唯

バックマン家の人々の唯のレビュー・感想・評価

バックマン家の人々(1989年製作の映画)
3.5
どの家庭のどの人物にも、何だか私や私の家族のことである様な錯覚を抱かせる。
設定や立場は違うけれど、いつかどこかで感じたことのある感情を想起させるのだ。
決して内面を語らせたりはしないが、日常の些細な場面場面を映すことで、一瞬で関係性や考えを悟らせるのは見事。

それぞれ表し方は違うけれど、親が子供を想っているのは間違いなく事実で。
親からの声掛けなど親の在り方によって子供は人格形成して行くのだと、改めて感じる。
子が親のことを尊敬できるかも大事だよなあ。
親が周囲から認められて評価される姿を見ることは、自分が肯定されている様に感じるのだから。
そうして自信を身につけられる。
親から信頼されているという実感もまた子供を成長させるし。

「子供をどうさせたいか」より「親としてどうありたいか」という視点を持てるかも凄く大きいなあ。
親の生き方は未来の子供の生き方かもしれないのだし。

「胸が悪くなるほど怖くて、でも同時にスリルでワクワクした。友達はそれが嫌だとメリーゴーランドに乗った。あんなのただ回るだけ。

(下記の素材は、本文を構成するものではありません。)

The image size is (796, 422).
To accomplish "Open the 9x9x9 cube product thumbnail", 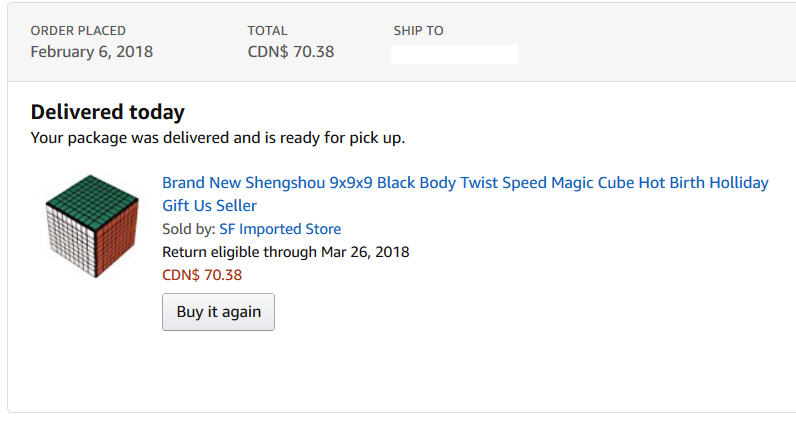I will [92, 226].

ローラーコースターの方がずっと楽しいのよ」
人生というローラーコースターを楽しむことが出来る人間でありたいね。
恐怖や困難やトラブルでさえも笑い飛ばすだけの力を持ちたい。
親にとっては子供の存在そのものがローラーコースターみたいなもの。
それを大らかに受け入れるだけの度量が親には必要で。
安全安心だけれど刺激もなくて退屈な人生を選ぶのか、めちゃくちゃ怖いけどそれ以上にエキサイティングな人生を選ぶのか。

当時は発達障害=精神病と捉えられていたのだから、そりゃあ親もより受け入れ難いよな。